Method 300 may include alternative or additional steps not shown in FIG. 3. For example, method 300 may optionally comprise, for examples in which the touch input corresponds to a human finger, determining a size of the finger based on the first and second outputs based on an initial frame in which contact of the finger is detected. In these examples, the size of the finger may be determined based on the first and second outputs collected during the initial frame, where the determination may be carried out during the initial frame (e.g., after collecting the first and second outputs) or during one or more subsequent frames following the initial frame.

In some implementations, the functions performed by a controller (e.g., controller 118 of FIG. 1) described herein, which may include but are not limited to the control of drive circuitry (e.g., Tx electrode driver 116 of FIG. 1) such as the effectuation of drive signal application, reception of output from receive circuitry (e.g., receive circuitry 120 of FIG. 1), and interpretation of the output (e.g., measurement of electrical parameters of the output such as voltage, current, complex impedance, magnitude, phase, determination of capacitance and/or resistance, determination of touch input location and/or applied force), may be implemented in instructions stored in a storage machine (e.g., memory) and that are executable by a logic machine (e.g., processor).

### GIVEN INSTRUCTION 1
Answer these using the text on touch input:
(a) For a touch input from a human finger, what may method 300 optionally determine?
(b) Which component is given as an example of drive circuitry?
(c) What is named as an example of a storage machine?
### GIVEN INSTRUCTION 2
From the text on touch input, extract the words starting at "Method 300 may include" and ending at "the initial frame.".
Answer from the touch-input text alone, without outside knowledge.

### RAW DATA

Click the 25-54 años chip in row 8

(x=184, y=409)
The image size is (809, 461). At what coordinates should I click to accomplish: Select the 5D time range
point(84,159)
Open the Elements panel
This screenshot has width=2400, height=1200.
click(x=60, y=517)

---

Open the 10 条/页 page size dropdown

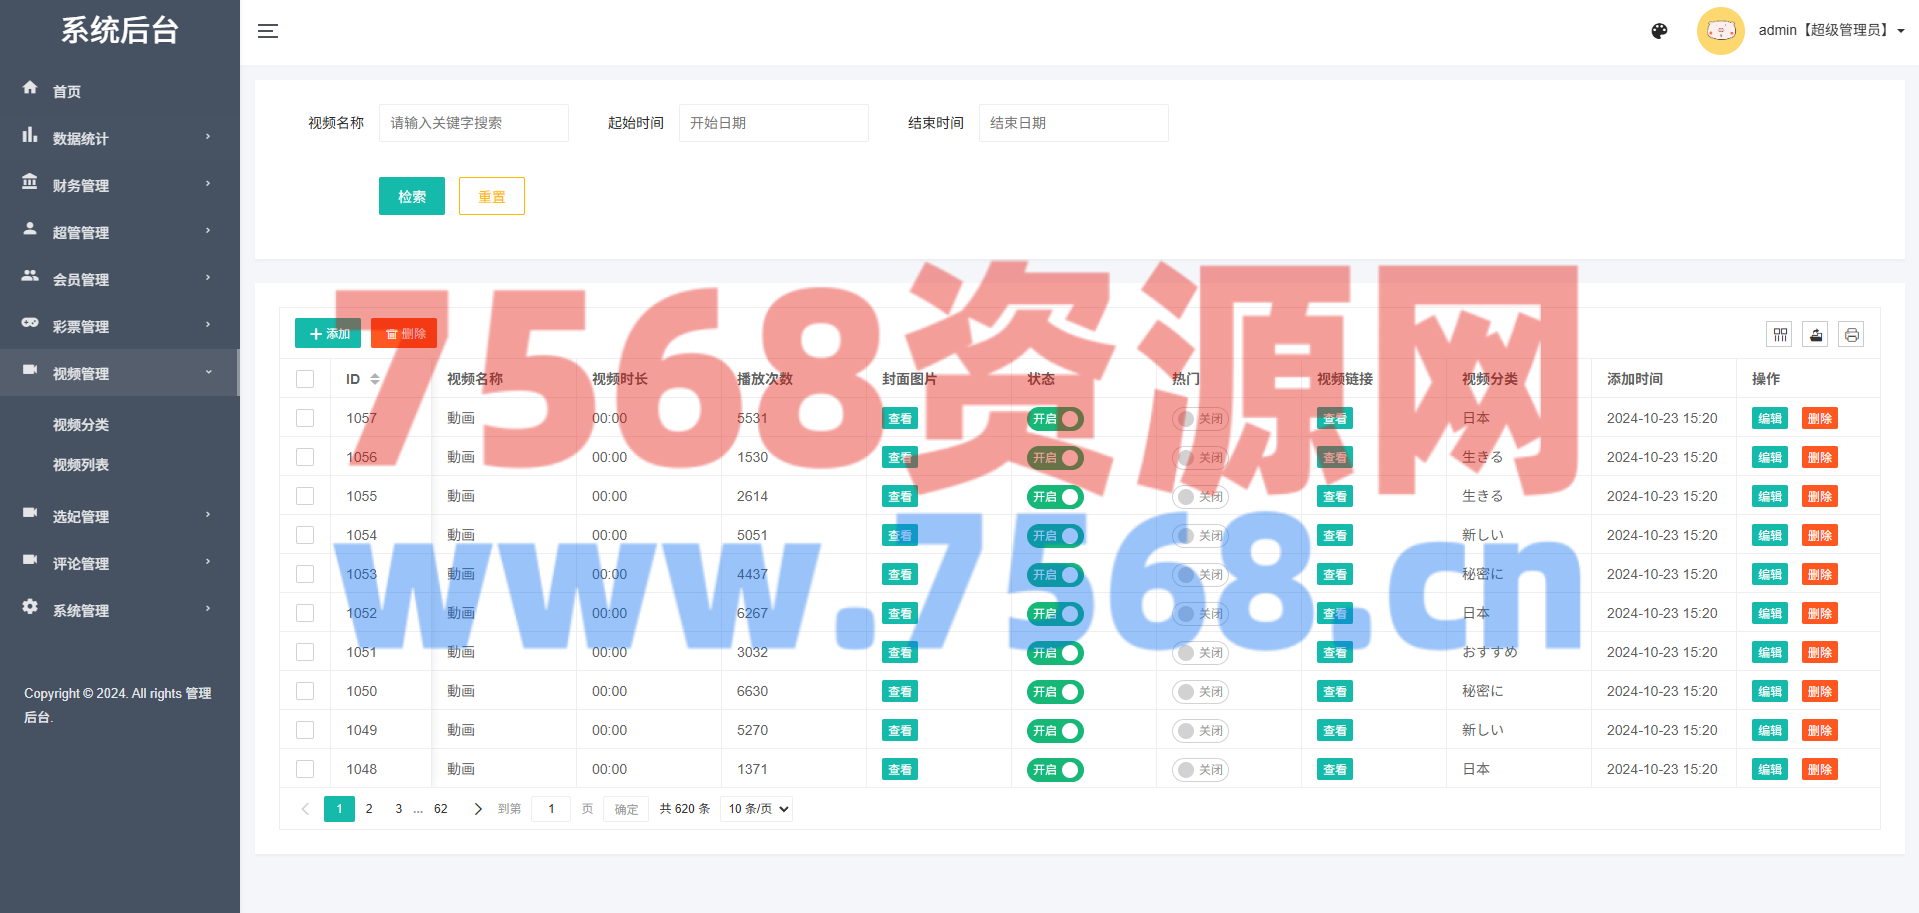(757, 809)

---

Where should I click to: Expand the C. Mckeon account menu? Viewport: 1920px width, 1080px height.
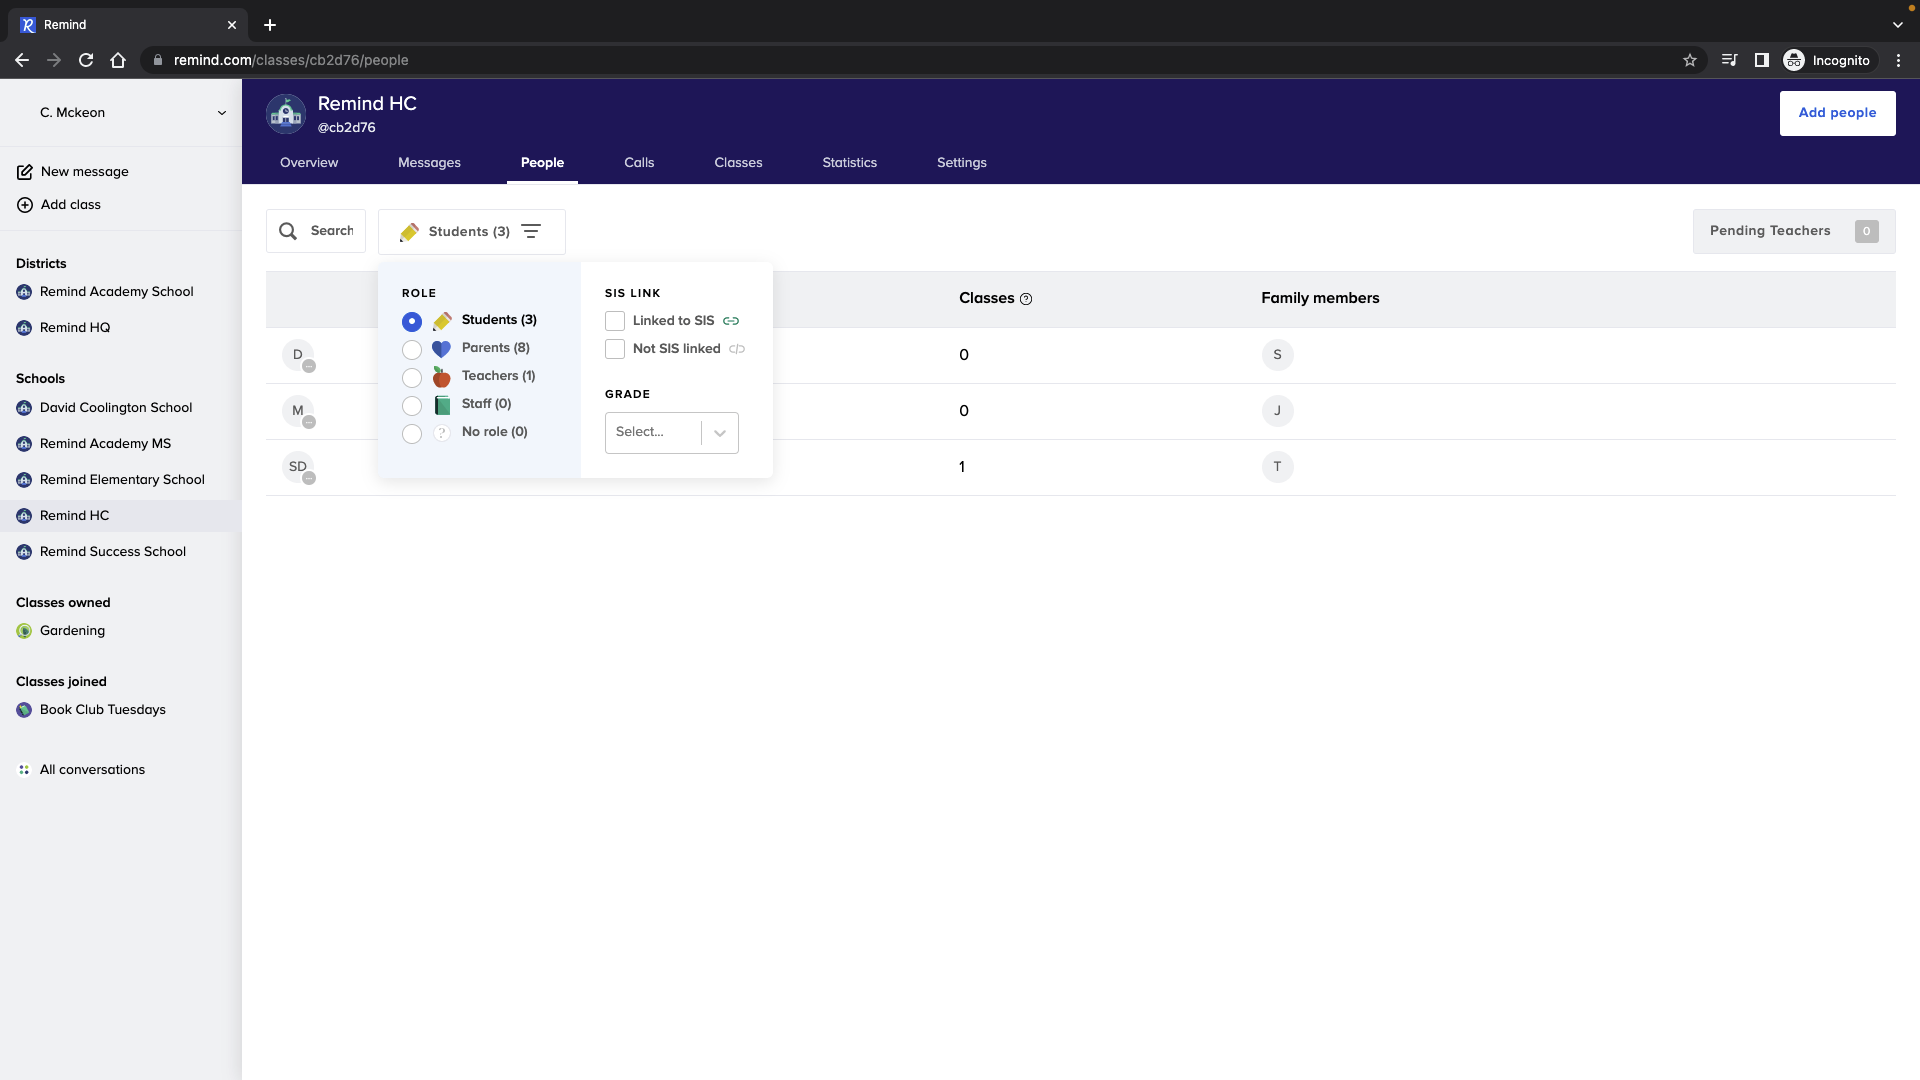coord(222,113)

### RESULT 1
(a) The size of the finger, based on the first and second outputs from the initial frame in which contact of the finger is detected.
(b) Tx electrode driver 116 of FIG. 1.
(c) Memory.

### RESULT 2
Method 300 may include alternative or additional steps not shown in FIG. 3. For example, method 300 may optionally comprise, for examples in which the touch input corresponds to a human finger, determining a size of the finger based on the first and second outputs based on an initial frame in which contact of the finger is detected. In these examples, the size of the finger may be determined based on the first and second outputs collected during the initial frame, where the determination may be carried out during the initial frame (e.g., after collecting the first and second outputs) or during one or more subsequent frames following the initial frame.